Page extract.
>>>>

Recently, Paul called Kirstine into a conversation with Ms Z (who asked not to be identified). She thought she had heard of us on radio or television. Ms Z was emotional, and Paul felt that she needed another female to speak with, though he stayed in the conversation too.

Estranged from her family after losing a loved one, Ms Z has struggled as a lone female. Told that she could not attend her father’s funeral, and having been so close to him, Ms Z was open in speaking about her isolation, her visits with her psychologist, and her struggle in being given a “diagnosis”. Ms Z felt that with her state of mind being “named”, this restricted her behaviour to within those boundaries. She considers herself as grieving the loss of a parental figure who always protected her from the rest of her family. Without that protection, she is struggling to define herself as an individual separate to her family.

We stood and listened as Ms Z spoke from the heart, the light rain fell over us, and Kirstine held her as she sobbed uncontrollably at the world – her loss, her grief, her anger, her loneliness. It was a hugely emotional moment for all of us.

Later, Ms Z came to spend time with the children, showing them how to crochet, and leaving us with a beautifully crafted piece to remember her by. When we left the next day, she had already been to say her goodbyes. Ms Z is confident that she will get better, as dark and scary as the world is for her at the moment. We look forward to one day reading her story, her way of reconciling the conflicting emotions she experienced as she comes to terms with her life.

Kirstine also spoke with a man, Mr M, who commented on her Nissan shirt as a way of initiating conversation. He had seen the Legend in the campground, and was curious but also eager to share his own story.

After ending a toxic relationship, Mr M had consumed a large amount of alcohol before encountering a rather amazing Victoria Police officer (VCP – Very Caring Police officer). This officer stopped him trying to step in front of vehicles, as he attempted to take his own life. To retell his story, we are paraphrasing, but the outcome is the same.

VCP – “You have two options, Mr M, we’ll take you home, or you we’ll arrest you and lock you up for the night”.

Mr M – “I have a third option. You give me your gun, and I take care of myself here and now”

VCP – “That’s not a good choice Mr M. How do I explain how you got my sidearm?”

<<<<

Problems to solve.
1) In the account of Ms Z and Mr M, what did Ms Z show the children how to do?
2) Decide whether each statement agrees with the account of Ms Z and Mr M, and back each yes or no with the deciding words quoted from it. (a) Ms Z was allowed to attend her father's funeral. (b) Mr M opened the conversation by remarking on Kirstine's Nissan shirt. (c) Paul left the conversation with Ms Z once Kirstine joined it.
3) Carry on the account of Ms Z and Mr M from the point where it stops.

Stored items:
>>>>

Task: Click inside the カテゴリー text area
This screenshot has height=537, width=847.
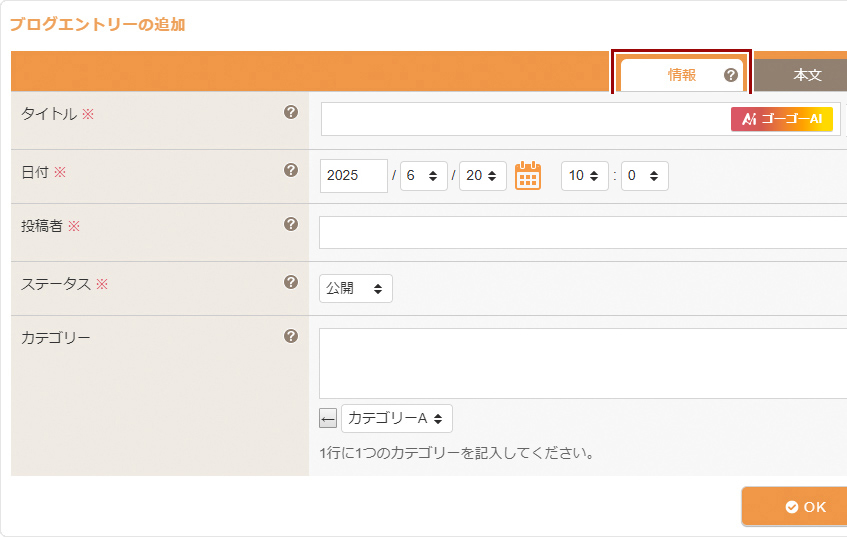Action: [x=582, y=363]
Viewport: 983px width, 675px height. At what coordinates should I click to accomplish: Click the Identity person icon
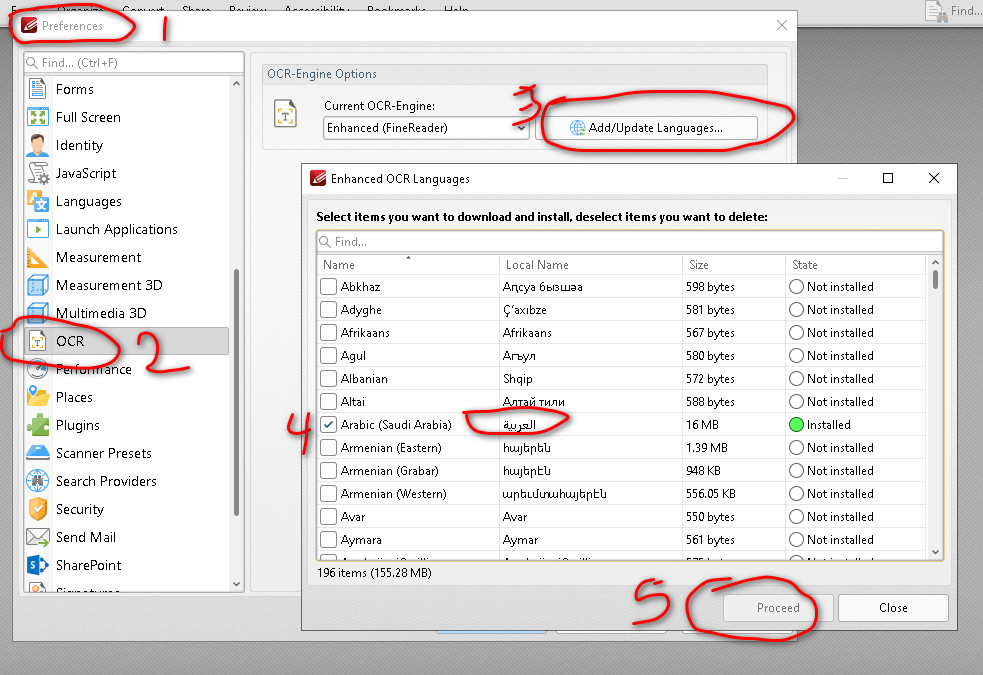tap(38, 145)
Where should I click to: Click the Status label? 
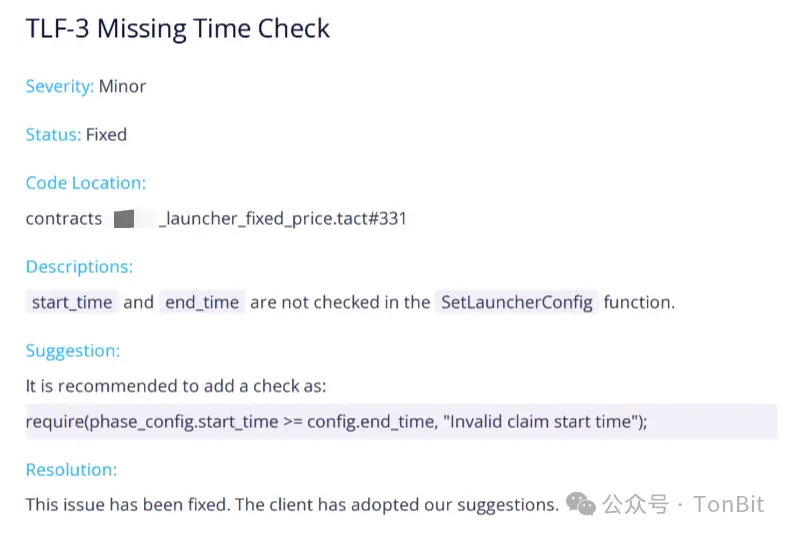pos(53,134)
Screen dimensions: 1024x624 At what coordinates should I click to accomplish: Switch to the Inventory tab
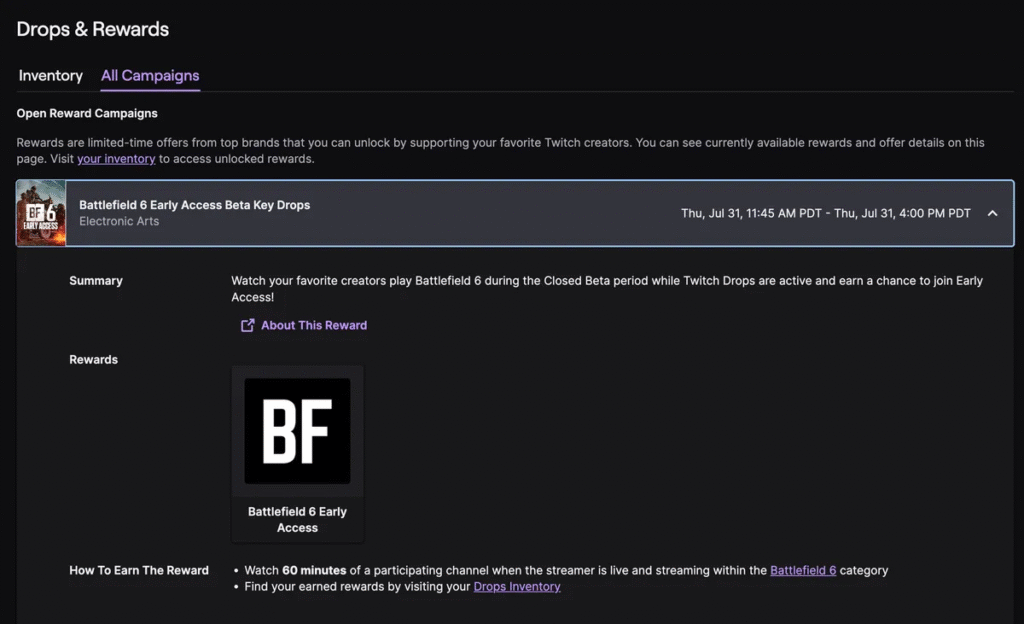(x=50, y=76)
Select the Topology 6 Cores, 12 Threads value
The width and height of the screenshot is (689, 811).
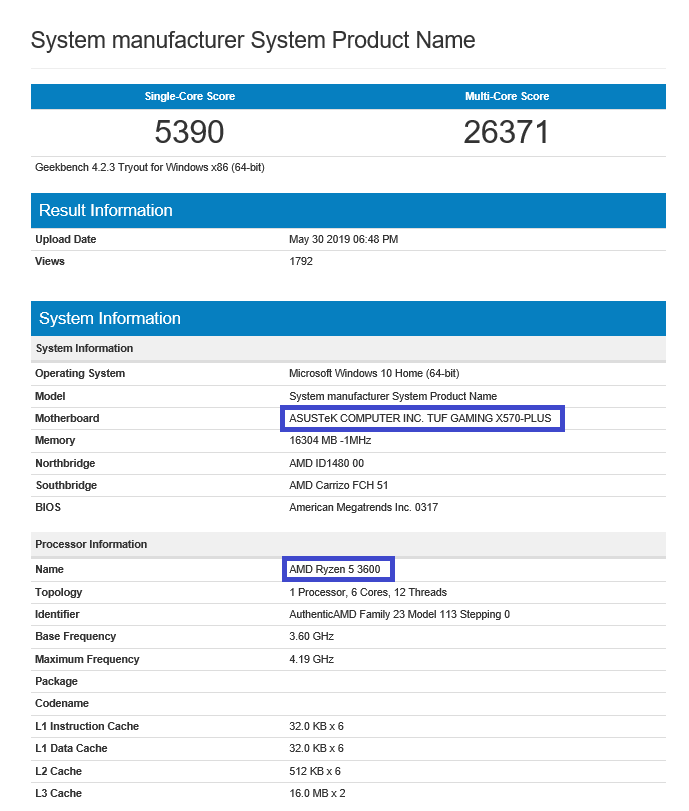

<<<<

Expected results.
1) She showed them how to crochet.

2)
(a) No: "Told that she could not attend her father’s funeral"
(b) Yes: "who commented on her Nissan shirt as a way of initiating conversation"
(c) No: "though he stayed in the conversation too"

3)
Mr M – “you can tell them I hit you over the head, took it, and turned it on myself”

VCP – (a big fellow apparently, so option three was not plausible!) “That’s a lot of extra paperwork for me Mr M, and won’t really work. What if I gave you a fourth option?”

Mr M – “what’s that?”

VCP – “we take you to hospital and get you some help”

Mr M took up the fourth option, and got the help he needed in hospital. Years later, Mr M is still here, and telling his story and encouraging others to speak up and connect with people.

When is the last time you actually LISTENED to someone struggling with a problem?

Did you know that if someone opens up to you about their mental health, they genuinely DON’T EXPECT YOU TO FIX IT?

Did you know that when people talk about suicide, if they feel that their story will be heard, often already have a plan? Did you know that by telling you, they want help to stop feeling that way?

ASK them how long they’ve felt that they needed to end their life. ASK them how they planned to do it. ASK when they were planning on enacting their plans. Don’t tell them that they are being selfish, or will get over it.

This may seem scary to you, but simply by LISTENING and offering to support them as best you can, you could be saving someone’s life.

The current generation is forgetting how to interact on a personal level, not a virtual one. Previous generations are still working through the taboo of speaking about suicide. Be the change we need to see in the world! Discover the Art of Listening.

Remember, if you are concerned for your own wellbeing, or that of someone you know, you can contact Lifeline 24/7 for support. They are always ready to Listen.